> _BRIEF_
Set down the listing below verbatim, but only from its first line through the line containing "aici sau (302, 2486)".

> _DATA_
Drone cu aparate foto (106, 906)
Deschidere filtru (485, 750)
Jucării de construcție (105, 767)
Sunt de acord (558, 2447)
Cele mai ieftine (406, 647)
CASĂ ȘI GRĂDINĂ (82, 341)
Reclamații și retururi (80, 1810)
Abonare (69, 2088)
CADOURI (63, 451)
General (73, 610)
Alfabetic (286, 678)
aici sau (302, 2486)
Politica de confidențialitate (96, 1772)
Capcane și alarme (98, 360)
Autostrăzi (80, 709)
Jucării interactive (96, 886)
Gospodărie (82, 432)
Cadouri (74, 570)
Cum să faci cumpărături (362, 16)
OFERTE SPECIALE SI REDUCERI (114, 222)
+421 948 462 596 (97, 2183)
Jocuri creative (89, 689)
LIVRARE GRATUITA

> _ANSWER TO THIS TASK_
Drone cu aparate foto (106, 906)
Deschidere filtru (485, 750)
Jucării de construcție (105, 767)
Sunt de acord (558, 2447)
Cele mai ieftine (406, 647)
CASĂ ȘI GRĂDINĂ (82, 341)
Reclamații și retururi (80, 1810)
Abonare (69, 2088)
CADOURI (63, 451)
General (73, 610)
Alfabetic (286, 678)
aici sau (302, 2486)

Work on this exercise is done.